You can read our other blog post about winter squash here and here.

“The discovery of a new dish does more for the happiness of mankind than the discovery of a star.” — Anthelme Brillat-Savarin

White Bean Soup with Ham, Pumpkin, and Chard

Still life with pumpkins

From:  Simply Recipes, Elise Bauer


2 Tbsp extra virgin olive oil

2 cups chopped yellow onion

3 bay leaves

2 stalks celery, chopped

4 cloves garlic, peeled and minced

2-pound sugar pumpkin, halved, seeds scooped out, flesh peeled, and cut into 1-inch chunks (~3½ cups). (The same quantity of butternut or almost any winter squash can be substituted)

½-pound ham hock

8 cups chicken stock

1 (15-ounce) can whole peeled tomatoes, drained OR 1 large fresh, ripe tomato, peeled and chopped

6 sprigs fresh thyme, tied with string (or ½ teaspoon dried thyme)

2 (15-ounce) cans cannellini beans, rinsed and drained (home-cooked cannellini beans can be substituted)

4 large Swiss chard leaves, center rib removed and leaves roughly chopped (kale makes a great substitute)

Freshly ground black pepper to taste


Heat the olive oil on medium heat in a large, thick-bottomed pot (5–6 quart). Add the onion and bay leaves and cook for 2–3 minutes, until slightly softened. Add the chopped celery, cook for 2–3 more minutes. Add the minced garlic and cook for a minute more.

Add the chopped pumpkin and ham hock to the pot. Add the chicken stock, tomatoes, and thyme. Increase heat to bring to a simmer. Reduce heat to maintain a simmer, uncovered. Let simmer for 1½ hours.

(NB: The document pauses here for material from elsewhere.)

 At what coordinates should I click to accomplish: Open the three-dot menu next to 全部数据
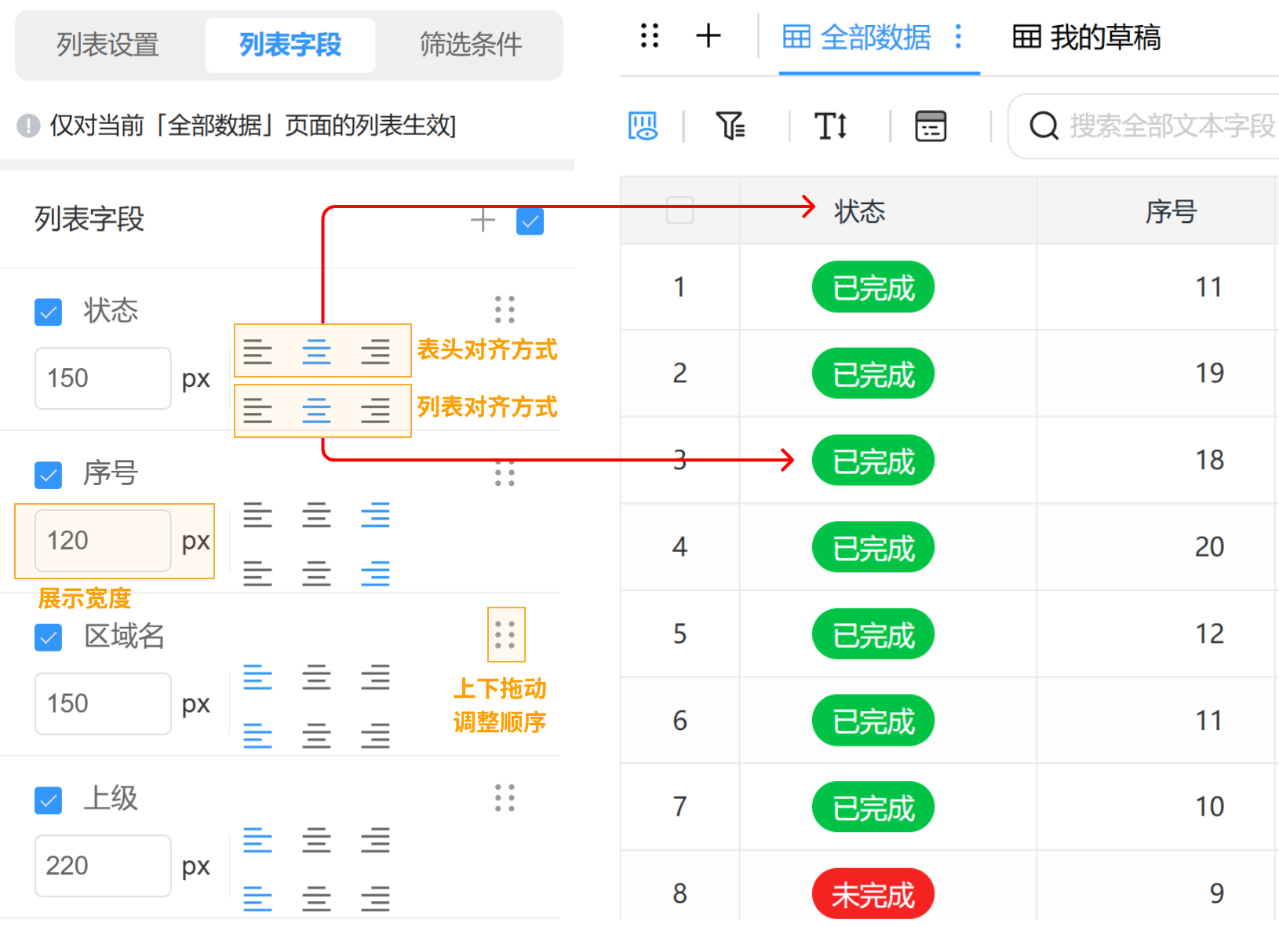(957, 37)
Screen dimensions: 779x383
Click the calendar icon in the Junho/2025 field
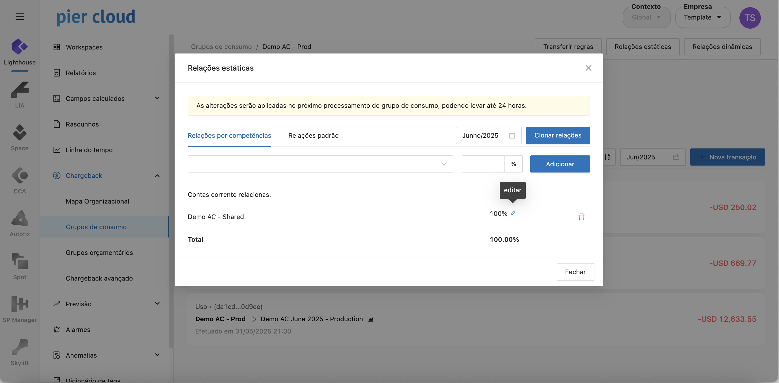pos(512,135)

Remove the ham hock from the soup pot and let cool enough to handle. Add the white beans and cook for 15 minutes. Add the chopped chard and simmer until it is wilted, a few minutes more.

Strip the meat from the ham hock, chop it, and return to the pot. If needed, add 1–2 cups of water to the soup to thin. Remove bay leaves before serving. Add freshly ground black pepper and adjust seasonings to taste.


Note from Dr. Doody: This is a more colorful and nutritious version of basic white bean and ham soup. It is pretty easy to make, especially if you purchase cubed peeled butternut squash.